» Objective: Rewrite the material from the line containing "Tap the leaf" through the end of the material, inclusive, substituting "interface agent" for every instance of "GUI agent" and leaving everything else unchanged. Omit the pictures from your answer.

++++++++

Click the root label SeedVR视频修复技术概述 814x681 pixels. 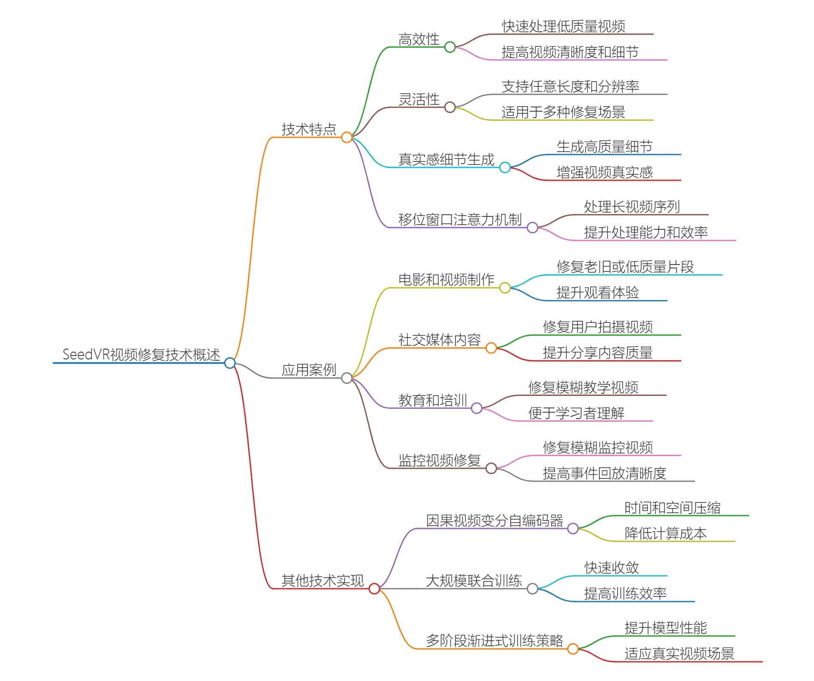click(x=141, y=355)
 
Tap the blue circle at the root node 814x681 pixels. click(x=230, y=363)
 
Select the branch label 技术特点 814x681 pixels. click(x=309, y=129)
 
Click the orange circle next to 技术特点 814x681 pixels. click(x=347, y=137)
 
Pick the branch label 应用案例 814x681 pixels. click(x=309, y=370)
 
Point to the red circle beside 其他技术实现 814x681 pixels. click(x=374, y=589)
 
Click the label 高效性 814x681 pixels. click(x=419, y=40)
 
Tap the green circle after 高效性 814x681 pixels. click(x=450, y=47)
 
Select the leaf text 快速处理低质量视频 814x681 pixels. click(x=563, y=27)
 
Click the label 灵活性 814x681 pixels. click(x=419, y=100)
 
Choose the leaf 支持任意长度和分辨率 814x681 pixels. click(x=570, y=87)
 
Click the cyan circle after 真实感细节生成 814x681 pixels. click(x=505, y=167)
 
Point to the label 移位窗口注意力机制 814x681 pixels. click(x=460, y=220)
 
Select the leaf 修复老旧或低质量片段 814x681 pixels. click(x=625, y=267)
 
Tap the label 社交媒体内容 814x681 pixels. click(x=439, y=340)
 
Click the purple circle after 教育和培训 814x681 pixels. click(x=477, y=408)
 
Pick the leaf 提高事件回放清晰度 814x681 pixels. click(x=604, y=473)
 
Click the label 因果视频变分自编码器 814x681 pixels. click(x=494, y=520)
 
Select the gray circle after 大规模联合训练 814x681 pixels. click(x=532, y=589)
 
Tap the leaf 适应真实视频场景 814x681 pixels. click(x=679, y=654)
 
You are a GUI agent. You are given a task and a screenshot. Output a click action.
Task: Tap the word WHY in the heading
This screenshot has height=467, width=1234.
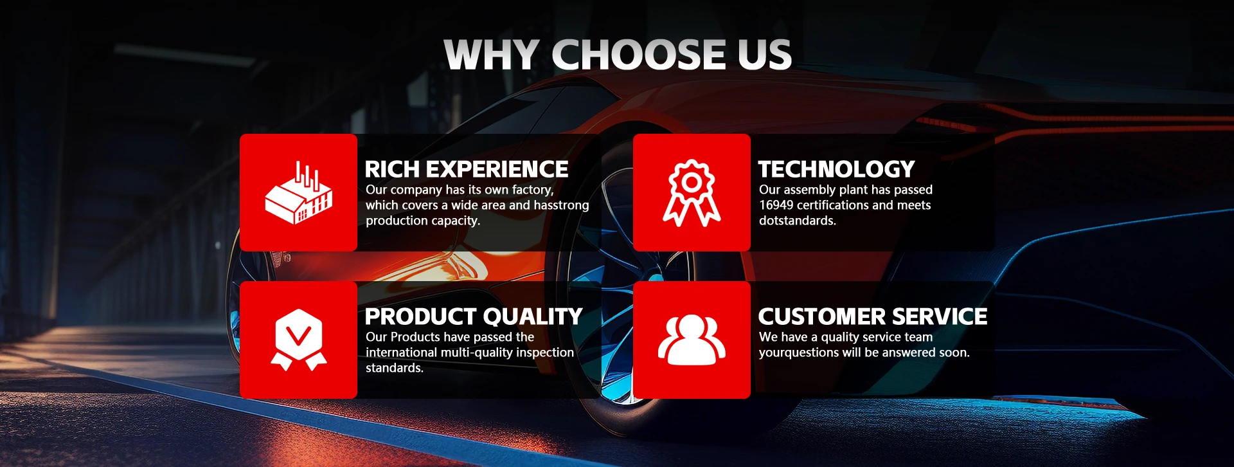click(x=492, y=54)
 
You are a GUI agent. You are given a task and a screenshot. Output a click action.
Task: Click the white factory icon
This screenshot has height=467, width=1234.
click(x=298, y=192)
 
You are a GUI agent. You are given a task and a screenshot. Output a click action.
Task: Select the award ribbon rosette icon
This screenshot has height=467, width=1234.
click(x=692, y=192)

++++++++

» Result:
Tap the leaf 适应真实视频场景 814x681 pixels. click(x=679, y=654)
 
You are a interface agent. You are given a task and a screenshot. Output a click action.
Task: Tap the word WHY in the heading
This screenshot has height=467, width=1234.
click(x=492, y=54)
 
You are a interface agent. You are given a task and a screenshot. Output a click action.
Task: Click the white factory icon
This screenshot has height=467, width=1234.
click(x=298, y=192)
 
You are a interface agent. You are given a task and a screenshot. Output a click action.
Task: Select the award ribbon rosette icon
This screenshot has height=467, width=1234.
click(x=692, y=192)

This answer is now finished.